◆ **PROBLEM**:
Resume the passage on event-related brain potentials, picking up right after its final sentence.

*** PROVIDED PASSAGE ***

Brain and Language Lab

Electroencephalography/Event Related Potentials (EEG/ERP) Laboratory

The method of event-related brain potentials

Event-related brain potentials (ERPs) are a non-invasive method of measuring brain activity during cognitive processing. The transient electric potential shifts (so-called ERP components) are time-locked to the stimulus onset (e.g., the presentation of a word, a sound, or an image). Each component reflects brain activation associated with one or more mental operations. In contrast to behavioral measures such as error rates and response times, ERPs are characterized by simultaneous multi-dimensional online measures of polarity (negative or positive potentials), amplitude, latency, and scalp distribution. Therefore, ERPs can be used to distinguish and identify psychological and neural sub-processes involved in complex cognitive, motor, or perceptual tasks. Moreover, unlike fMRI (even Event-Related fMRI, which precludes the need for blocking stimulus items), they provide extremely high time resolution, in the range of one millisecond.

The methodological advantages of ERPs have resulted in an ever increasing number of ERP studies in cognitive neuroscience, cognitive psychology, psycholinguistics, neurolinguistics, neuropsychology and neurology. Language-related ERP components such as the N400, LAN (Left Anterior Negativity) and P600 have proven useful in understanding the processing of language in children and adults, in native and non-native language, in normal processing and in language disorders. The establishment of specific and reliable ERP components in language and other domains has led to a growing number of clinical applications, including diagnostic procedures. EEG/ERPs are especially crucial in the localization of epileptic foci. Moreover, the ability to run complex tasks while collecting ERP data is of particular relevance for the examination of the many patients who are able to provide only minimal cooperation, with little or no response ability. Thus ERPs have been used to identify patients who seem to be "brain-dead" but in fact are not.

*** End of PROVIDED PASSAGE ***
*** GIVEN INFORMATION ***

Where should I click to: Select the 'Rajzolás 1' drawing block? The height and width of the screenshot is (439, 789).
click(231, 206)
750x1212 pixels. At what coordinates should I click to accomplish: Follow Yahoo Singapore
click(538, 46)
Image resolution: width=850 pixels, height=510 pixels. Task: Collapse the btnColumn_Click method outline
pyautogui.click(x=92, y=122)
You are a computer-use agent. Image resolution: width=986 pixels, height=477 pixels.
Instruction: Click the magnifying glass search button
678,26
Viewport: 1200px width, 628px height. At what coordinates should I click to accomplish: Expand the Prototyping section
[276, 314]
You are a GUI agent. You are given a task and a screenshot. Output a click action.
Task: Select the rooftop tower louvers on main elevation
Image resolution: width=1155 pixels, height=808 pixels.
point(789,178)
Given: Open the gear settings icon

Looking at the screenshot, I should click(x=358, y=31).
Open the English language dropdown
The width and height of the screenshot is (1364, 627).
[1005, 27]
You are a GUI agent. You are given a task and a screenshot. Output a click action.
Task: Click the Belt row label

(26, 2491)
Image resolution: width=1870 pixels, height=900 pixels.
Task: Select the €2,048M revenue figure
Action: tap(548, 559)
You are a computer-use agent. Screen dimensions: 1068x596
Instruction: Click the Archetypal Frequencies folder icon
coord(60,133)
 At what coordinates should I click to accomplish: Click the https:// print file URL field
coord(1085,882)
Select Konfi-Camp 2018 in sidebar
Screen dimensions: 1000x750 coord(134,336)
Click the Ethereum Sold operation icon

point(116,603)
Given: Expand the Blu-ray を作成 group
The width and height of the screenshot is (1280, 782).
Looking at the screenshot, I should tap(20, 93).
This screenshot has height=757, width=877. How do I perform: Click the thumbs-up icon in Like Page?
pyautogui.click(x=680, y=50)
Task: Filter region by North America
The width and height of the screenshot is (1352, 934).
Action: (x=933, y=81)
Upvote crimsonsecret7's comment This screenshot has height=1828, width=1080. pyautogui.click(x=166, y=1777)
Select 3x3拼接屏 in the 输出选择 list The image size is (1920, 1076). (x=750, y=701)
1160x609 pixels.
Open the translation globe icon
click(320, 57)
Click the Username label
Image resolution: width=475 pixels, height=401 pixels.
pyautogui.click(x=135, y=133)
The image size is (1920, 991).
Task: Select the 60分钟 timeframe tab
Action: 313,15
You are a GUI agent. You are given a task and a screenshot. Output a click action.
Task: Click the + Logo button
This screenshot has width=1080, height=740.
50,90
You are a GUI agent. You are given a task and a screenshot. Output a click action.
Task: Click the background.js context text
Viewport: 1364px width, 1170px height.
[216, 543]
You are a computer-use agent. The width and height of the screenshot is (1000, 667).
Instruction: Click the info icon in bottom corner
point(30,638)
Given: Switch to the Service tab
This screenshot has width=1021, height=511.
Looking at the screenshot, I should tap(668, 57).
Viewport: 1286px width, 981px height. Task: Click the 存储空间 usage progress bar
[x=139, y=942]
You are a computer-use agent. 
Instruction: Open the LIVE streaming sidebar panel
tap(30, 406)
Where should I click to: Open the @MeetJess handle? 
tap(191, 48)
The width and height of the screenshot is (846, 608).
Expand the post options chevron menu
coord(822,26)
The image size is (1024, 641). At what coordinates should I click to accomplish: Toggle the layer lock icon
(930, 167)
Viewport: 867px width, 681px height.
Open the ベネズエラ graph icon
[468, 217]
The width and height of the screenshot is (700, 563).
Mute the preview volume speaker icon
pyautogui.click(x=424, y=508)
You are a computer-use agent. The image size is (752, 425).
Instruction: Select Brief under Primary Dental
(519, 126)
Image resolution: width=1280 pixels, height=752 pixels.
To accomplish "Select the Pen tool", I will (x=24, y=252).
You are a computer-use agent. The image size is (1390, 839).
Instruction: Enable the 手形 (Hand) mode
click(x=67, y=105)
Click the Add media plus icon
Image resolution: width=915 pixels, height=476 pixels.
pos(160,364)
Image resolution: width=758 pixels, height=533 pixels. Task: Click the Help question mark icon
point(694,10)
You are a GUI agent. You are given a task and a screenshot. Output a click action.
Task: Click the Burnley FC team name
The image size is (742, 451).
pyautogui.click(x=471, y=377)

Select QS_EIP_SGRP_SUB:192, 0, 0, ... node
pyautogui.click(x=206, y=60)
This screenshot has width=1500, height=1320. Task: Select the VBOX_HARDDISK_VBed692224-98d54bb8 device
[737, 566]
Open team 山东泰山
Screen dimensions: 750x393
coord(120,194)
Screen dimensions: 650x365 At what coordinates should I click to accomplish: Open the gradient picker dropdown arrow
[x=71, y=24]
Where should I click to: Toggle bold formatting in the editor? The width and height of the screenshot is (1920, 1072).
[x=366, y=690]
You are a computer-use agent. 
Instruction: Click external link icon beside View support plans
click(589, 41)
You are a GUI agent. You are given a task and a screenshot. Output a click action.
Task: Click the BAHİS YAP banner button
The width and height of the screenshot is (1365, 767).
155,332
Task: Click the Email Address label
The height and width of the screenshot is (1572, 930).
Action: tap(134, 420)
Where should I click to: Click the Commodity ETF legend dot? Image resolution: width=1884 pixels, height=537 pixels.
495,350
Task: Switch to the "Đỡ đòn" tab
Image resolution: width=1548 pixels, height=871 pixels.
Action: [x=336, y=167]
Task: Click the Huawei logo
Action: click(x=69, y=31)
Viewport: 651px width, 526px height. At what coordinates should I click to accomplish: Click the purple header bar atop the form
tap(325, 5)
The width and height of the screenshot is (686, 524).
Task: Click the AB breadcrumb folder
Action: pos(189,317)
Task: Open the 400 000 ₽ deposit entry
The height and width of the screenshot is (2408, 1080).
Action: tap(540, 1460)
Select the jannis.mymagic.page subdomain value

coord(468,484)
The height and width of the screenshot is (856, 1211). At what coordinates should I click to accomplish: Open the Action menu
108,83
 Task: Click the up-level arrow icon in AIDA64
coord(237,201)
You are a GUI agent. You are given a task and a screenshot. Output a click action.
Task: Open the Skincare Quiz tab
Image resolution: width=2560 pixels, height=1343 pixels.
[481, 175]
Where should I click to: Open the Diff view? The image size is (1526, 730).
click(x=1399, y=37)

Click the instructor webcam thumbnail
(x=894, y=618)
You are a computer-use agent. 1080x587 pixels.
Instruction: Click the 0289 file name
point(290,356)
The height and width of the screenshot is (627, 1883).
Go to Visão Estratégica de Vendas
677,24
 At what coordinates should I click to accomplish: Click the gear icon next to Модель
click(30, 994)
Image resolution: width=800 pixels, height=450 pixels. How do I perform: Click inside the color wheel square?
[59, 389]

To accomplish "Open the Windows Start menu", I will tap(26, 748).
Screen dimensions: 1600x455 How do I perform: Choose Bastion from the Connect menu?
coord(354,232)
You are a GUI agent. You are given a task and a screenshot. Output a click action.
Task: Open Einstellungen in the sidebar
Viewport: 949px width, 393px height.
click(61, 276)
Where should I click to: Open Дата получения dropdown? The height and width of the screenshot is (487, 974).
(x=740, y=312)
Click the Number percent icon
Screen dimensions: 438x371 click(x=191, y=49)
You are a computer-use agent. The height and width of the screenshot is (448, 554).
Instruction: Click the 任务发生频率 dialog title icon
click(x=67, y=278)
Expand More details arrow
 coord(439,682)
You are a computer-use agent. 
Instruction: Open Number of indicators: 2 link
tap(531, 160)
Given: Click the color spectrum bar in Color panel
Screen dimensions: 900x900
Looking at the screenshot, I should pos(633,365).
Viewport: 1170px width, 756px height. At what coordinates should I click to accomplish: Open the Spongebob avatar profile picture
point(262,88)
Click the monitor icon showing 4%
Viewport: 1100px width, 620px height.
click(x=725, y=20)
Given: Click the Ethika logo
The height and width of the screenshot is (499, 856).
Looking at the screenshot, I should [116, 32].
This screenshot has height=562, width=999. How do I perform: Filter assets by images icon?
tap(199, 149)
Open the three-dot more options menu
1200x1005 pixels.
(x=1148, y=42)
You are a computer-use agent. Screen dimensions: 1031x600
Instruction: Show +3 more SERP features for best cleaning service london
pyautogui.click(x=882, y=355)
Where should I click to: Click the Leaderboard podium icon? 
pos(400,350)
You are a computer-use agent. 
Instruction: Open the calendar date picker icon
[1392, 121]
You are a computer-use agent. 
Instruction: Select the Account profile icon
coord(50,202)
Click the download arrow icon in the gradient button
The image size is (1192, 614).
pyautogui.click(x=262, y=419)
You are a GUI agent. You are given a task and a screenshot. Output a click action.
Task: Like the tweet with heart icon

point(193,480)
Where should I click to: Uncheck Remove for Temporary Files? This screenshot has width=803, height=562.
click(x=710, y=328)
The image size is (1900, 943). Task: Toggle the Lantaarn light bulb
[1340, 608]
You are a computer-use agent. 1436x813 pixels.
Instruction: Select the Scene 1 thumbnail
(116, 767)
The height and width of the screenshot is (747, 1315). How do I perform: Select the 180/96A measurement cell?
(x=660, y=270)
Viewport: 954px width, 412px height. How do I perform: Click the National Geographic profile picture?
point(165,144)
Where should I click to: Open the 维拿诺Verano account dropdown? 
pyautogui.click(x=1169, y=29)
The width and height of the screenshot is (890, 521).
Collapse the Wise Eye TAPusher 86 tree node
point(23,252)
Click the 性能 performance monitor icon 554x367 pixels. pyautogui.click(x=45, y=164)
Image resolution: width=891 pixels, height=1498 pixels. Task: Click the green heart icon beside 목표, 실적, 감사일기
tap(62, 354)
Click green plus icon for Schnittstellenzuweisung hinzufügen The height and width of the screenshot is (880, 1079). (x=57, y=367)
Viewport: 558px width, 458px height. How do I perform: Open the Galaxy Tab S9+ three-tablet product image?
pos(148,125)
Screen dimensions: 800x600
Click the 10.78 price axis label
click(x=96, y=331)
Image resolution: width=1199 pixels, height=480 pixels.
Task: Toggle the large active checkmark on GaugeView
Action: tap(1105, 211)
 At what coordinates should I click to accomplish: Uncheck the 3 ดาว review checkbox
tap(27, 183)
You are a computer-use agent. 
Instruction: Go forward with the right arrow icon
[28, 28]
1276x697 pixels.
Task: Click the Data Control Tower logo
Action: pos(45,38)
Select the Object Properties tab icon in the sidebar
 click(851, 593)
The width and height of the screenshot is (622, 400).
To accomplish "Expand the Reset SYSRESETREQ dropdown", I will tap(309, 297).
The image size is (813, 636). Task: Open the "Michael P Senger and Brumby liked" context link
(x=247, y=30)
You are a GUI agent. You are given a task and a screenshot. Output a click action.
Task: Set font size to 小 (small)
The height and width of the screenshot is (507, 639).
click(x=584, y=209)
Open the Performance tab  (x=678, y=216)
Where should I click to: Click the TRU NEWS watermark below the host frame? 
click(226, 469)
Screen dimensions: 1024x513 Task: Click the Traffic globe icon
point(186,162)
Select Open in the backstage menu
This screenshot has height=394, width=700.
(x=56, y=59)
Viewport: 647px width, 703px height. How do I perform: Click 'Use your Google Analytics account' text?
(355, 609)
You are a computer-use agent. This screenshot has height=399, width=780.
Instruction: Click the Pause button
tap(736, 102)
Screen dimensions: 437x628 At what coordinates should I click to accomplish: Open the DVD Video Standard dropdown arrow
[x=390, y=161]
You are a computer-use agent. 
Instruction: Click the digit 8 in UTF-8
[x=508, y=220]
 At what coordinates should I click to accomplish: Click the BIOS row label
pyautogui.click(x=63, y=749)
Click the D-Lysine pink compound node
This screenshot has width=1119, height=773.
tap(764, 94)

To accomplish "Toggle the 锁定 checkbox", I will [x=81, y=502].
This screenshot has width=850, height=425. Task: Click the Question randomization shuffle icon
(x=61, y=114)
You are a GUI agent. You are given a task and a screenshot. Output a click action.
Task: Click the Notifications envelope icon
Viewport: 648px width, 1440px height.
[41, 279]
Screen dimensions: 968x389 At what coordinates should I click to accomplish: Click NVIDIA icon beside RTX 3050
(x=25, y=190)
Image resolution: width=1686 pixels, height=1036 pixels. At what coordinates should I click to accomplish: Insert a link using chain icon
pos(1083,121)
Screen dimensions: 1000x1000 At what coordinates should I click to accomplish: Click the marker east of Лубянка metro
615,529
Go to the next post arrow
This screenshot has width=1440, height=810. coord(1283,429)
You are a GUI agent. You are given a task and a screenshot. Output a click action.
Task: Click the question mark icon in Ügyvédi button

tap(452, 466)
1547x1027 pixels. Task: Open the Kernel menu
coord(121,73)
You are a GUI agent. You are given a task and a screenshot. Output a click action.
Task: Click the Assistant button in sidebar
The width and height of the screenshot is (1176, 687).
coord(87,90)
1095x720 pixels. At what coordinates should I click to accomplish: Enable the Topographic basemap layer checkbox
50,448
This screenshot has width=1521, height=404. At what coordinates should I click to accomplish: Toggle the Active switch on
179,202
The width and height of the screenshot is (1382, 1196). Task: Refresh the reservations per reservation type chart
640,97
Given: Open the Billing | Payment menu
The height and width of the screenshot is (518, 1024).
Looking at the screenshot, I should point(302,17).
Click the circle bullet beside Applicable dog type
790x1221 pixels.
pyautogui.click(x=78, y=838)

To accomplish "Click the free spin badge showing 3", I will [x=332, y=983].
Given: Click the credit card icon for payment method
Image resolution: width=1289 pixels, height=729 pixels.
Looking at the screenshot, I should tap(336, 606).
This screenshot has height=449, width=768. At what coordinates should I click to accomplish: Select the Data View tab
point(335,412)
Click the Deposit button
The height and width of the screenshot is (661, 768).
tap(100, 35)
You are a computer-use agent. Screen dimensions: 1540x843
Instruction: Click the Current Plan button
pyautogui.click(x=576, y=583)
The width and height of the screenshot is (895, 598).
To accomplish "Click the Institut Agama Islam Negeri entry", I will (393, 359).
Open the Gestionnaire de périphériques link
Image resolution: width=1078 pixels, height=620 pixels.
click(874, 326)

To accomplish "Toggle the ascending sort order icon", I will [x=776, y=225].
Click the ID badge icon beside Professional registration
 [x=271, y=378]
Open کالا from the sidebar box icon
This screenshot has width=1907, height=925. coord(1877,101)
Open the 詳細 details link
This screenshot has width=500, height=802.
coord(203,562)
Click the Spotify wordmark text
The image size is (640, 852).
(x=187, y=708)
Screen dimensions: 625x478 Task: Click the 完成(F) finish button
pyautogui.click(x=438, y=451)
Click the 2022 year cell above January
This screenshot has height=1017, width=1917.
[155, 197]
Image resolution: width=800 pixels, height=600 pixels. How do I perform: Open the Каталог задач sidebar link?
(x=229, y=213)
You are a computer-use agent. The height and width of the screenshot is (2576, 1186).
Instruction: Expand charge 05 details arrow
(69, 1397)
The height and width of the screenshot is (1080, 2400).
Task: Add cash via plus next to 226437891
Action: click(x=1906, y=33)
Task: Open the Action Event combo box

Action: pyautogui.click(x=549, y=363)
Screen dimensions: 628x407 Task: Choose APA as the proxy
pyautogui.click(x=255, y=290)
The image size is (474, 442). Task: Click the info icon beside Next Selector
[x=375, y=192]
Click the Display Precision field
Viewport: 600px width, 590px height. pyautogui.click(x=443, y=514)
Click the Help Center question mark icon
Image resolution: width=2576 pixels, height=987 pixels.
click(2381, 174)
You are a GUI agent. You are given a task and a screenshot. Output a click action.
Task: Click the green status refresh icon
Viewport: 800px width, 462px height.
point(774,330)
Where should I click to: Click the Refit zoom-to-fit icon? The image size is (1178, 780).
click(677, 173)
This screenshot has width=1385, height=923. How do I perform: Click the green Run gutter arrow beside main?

*** End of GIVEN INFORMATION ***

◆ **TASK RESULT**:
The Georgetown EEG/ERP Laboratory

The Georgetown EEG/ERP Laboratory provides a state-of-the-art facility for the acquisition of human electroencephalography (EEG) and event-related potentials (ERPs). The lab's Neuroscan SynAmps2 EEG/ERP system can be used for up to 64-channel EEG/ERP acquisition. Additionally, we have a 64 channel BrainAmp MR Plus system from Brain Products that allows one to carry out simultaneous EEG/ERP and fMRI acquisition in Georgetown's Center for Functional and Molecular Imaging (CFMI) 3T Siemens Magnetom Trio scanner.